Frank Black
Teenager of the Year [30th Anniversary Edition]
4AD
By the time the classic Pixies lineup ran its course after four punky, stunningly dynamics-rich recordings spanning the late ’80s and early ’90s, its songwriter-singer Black Francis was up for other adventures. And while his self-titled 1993 debut under his solo moniker, Frank Black, stuck its landing with a poppier version of Pixies’ bleak brand of sci-fi surf-punk, its follow-up—1994’s Teenager of the Year—was bolder, weirder, and less Pixies-like (despite the presence of guitarist Joey Santiago), and would eventually become Black’s finest musical moment on his own. Now, taking a break from all-things-Pixies for the start of 2025 following last year’s The Night the Zombies Came release cycle, Black has re-released Teenager of the Year in a 30th-anniversary edition on double gold vinyl with a solo tour running through February.
Like his debut, Teenager of the Year was co-produced by synth player and latter-day Captain Beefheart band stalwart Eric Drew Feldman, and featured the captain’s mate Moris Tepper on lead guitar. You wouldn’t confuse any synth blurb or guitar twitch for Beefheart-level skronk, but it’s certainly a risible element within Black and Feldman’s toolbox. So too, was Black’s drive toward contagious pop vibes and crystal-clear merry melodies designed to camouflage his oddball character studies and mini-biographies such as “Superabound” and its tribute to circus maker P.T. Barnum, and the Chinatown-like investigation of LA’s water system documented on “Ole Mulholland.” From loud, shiny moments such as “The Hostess with the Mostest” to big, crunching rockers like “Thalassocracy”; from grandly hooky anthems (“Freedom Rock”) to child-like lullabies (the aptly titled “Sir Rockaby”); from cleverly appointed love songs (“Speedy Marie”) to straight-ahead rompers (“Headache”); all 22 songs on Teenager of the Year just gets incrementally better—and better still with time.

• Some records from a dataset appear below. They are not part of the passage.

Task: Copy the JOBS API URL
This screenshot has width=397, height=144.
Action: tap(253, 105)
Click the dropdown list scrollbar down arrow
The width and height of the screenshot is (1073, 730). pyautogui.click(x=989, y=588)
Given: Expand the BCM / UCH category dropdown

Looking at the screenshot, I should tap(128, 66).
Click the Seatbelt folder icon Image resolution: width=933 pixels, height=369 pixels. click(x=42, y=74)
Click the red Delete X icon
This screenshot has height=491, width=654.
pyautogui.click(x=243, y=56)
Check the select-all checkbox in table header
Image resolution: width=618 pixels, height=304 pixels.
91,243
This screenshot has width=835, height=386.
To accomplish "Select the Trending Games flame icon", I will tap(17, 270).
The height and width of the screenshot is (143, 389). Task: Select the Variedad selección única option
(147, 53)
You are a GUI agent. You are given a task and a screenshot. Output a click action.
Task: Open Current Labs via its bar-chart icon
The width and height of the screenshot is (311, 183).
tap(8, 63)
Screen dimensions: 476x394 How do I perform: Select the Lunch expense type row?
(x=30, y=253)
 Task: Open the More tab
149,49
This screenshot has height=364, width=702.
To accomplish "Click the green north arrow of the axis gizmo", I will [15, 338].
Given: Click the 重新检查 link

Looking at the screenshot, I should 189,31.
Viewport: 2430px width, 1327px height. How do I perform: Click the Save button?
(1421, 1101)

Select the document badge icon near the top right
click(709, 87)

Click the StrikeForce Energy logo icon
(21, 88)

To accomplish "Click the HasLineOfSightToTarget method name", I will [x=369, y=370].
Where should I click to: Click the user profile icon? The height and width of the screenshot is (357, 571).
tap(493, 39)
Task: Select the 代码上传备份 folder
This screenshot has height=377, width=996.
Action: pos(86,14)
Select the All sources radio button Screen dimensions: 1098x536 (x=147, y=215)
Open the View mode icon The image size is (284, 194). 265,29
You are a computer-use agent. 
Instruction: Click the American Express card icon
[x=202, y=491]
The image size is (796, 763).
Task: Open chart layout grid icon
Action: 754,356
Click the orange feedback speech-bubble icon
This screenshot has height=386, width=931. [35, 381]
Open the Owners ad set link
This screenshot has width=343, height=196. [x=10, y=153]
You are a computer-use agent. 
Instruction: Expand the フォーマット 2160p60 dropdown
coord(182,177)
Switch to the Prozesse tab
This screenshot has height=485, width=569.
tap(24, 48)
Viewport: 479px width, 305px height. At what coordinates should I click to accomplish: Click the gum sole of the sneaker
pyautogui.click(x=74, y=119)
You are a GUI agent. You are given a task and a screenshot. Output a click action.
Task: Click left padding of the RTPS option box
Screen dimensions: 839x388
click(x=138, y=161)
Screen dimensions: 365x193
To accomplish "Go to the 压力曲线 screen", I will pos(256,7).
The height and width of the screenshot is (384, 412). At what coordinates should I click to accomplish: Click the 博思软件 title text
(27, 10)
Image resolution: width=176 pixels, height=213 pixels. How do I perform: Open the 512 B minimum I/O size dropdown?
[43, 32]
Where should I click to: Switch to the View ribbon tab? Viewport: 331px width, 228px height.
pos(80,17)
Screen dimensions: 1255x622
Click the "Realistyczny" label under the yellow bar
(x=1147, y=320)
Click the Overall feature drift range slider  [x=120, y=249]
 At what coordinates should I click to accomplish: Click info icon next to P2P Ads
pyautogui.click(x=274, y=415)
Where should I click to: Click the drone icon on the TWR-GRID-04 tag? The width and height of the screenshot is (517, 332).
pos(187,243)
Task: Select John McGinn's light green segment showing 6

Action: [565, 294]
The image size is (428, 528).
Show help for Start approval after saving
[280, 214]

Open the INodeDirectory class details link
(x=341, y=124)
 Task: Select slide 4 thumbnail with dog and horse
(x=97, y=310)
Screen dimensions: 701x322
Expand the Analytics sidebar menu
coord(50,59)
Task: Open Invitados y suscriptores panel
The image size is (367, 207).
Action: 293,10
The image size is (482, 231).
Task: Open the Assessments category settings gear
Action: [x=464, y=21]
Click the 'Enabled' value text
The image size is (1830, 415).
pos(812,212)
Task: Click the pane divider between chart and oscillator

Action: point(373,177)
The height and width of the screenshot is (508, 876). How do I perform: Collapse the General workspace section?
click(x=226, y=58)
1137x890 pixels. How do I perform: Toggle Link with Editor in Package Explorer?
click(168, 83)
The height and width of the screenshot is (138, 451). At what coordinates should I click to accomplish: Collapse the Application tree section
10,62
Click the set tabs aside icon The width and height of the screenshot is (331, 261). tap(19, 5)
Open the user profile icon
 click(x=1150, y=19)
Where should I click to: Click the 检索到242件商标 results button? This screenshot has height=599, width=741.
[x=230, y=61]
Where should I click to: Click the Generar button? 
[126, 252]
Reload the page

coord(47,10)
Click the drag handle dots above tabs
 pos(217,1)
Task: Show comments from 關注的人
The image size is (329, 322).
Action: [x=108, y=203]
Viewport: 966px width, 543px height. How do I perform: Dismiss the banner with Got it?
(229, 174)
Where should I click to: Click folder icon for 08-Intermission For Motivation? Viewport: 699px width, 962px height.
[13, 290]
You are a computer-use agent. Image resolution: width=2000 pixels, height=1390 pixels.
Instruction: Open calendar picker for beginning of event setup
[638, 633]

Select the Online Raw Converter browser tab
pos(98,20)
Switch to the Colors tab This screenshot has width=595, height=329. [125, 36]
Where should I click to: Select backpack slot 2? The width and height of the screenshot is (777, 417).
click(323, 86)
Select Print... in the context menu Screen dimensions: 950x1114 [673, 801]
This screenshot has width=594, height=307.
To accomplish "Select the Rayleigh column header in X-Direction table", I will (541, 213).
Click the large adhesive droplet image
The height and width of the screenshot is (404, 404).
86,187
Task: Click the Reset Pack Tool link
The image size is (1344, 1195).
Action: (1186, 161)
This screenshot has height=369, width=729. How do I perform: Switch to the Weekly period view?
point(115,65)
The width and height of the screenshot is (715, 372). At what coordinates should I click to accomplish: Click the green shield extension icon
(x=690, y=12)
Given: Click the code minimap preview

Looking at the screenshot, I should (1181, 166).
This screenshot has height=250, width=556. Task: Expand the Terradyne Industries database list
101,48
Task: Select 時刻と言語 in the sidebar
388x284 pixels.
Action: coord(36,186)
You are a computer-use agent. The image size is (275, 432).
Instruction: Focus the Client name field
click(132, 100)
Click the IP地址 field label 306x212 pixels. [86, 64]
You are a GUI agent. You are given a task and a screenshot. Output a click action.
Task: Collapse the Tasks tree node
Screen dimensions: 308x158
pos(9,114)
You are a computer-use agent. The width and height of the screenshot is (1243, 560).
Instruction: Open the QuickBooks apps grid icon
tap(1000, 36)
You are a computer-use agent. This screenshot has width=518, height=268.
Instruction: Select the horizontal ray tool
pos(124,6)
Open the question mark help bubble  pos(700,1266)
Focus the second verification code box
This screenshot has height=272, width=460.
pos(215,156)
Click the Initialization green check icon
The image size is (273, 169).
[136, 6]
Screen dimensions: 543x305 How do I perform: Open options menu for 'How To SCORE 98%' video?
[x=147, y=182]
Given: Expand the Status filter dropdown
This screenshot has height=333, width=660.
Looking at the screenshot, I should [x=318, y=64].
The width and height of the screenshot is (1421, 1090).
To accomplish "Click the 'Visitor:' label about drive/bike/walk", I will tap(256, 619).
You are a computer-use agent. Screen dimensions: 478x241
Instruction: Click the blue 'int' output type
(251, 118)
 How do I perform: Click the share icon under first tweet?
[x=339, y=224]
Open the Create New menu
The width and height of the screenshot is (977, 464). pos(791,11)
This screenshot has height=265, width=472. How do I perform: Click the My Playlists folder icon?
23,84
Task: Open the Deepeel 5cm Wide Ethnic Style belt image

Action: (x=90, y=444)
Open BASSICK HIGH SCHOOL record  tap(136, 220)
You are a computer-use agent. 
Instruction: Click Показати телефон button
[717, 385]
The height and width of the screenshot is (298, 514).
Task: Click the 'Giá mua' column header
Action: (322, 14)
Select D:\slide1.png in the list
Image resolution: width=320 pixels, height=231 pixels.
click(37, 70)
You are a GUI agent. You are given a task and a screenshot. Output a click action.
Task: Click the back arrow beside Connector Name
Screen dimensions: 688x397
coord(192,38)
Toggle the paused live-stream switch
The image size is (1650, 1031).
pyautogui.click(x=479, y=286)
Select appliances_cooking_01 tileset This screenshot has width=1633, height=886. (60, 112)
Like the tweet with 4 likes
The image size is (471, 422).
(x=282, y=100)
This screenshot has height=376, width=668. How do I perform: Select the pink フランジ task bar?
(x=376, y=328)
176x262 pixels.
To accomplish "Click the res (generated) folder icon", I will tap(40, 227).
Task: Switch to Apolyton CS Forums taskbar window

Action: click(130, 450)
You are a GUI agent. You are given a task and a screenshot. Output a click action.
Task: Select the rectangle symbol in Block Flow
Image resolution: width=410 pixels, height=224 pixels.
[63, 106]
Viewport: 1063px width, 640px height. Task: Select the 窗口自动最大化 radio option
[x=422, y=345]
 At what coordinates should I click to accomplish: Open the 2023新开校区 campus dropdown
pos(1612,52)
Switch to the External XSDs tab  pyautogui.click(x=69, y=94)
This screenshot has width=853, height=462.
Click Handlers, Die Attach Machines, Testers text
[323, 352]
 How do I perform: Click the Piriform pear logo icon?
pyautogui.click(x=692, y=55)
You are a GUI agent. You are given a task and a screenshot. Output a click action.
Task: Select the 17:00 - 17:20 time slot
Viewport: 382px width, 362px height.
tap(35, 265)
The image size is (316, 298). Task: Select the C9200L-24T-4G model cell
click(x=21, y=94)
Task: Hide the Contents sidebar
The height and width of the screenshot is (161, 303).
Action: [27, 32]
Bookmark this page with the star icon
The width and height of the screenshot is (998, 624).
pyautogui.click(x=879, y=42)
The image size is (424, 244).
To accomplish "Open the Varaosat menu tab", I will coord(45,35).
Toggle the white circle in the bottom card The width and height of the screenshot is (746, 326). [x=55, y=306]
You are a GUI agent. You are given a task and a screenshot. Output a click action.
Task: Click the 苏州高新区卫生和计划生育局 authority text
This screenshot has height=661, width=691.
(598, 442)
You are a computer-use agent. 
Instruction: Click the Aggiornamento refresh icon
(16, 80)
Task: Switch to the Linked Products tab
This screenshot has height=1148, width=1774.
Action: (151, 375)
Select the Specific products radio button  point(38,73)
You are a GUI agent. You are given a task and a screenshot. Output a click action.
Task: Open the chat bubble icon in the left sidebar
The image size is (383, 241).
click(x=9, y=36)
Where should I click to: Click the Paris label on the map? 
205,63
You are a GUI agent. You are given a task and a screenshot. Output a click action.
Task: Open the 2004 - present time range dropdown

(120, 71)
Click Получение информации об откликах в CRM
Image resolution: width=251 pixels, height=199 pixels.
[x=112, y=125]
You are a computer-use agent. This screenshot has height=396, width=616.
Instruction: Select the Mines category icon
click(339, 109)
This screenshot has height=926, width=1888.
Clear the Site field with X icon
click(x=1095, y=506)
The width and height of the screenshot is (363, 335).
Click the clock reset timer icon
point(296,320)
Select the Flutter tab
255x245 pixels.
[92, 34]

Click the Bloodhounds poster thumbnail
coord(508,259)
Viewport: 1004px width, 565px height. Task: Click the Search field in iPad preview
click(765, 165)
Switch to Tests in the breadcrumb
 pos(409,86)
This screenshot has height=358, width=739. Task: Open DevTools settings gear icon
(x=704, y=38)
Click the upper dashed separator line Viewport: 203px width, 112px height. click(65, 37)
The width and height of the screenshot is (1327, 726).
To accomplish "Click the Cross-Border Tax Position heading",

While memorable tracks such as “(I Want to Live on an) Abstract Plain” and “The Vanishing Spies” may have been the songs I sang to myself back in 1994, I’m certain to be croon-coughing along in Black-like fashion to Teenage album enders “Bad, Wicked World” and “Pie in the Sky” when Frank plays my town (and yours) this winter. And isn’t that the true measure of a worthwhile reissue—something you never realized was so essential to the artist’s and the listeners’ life?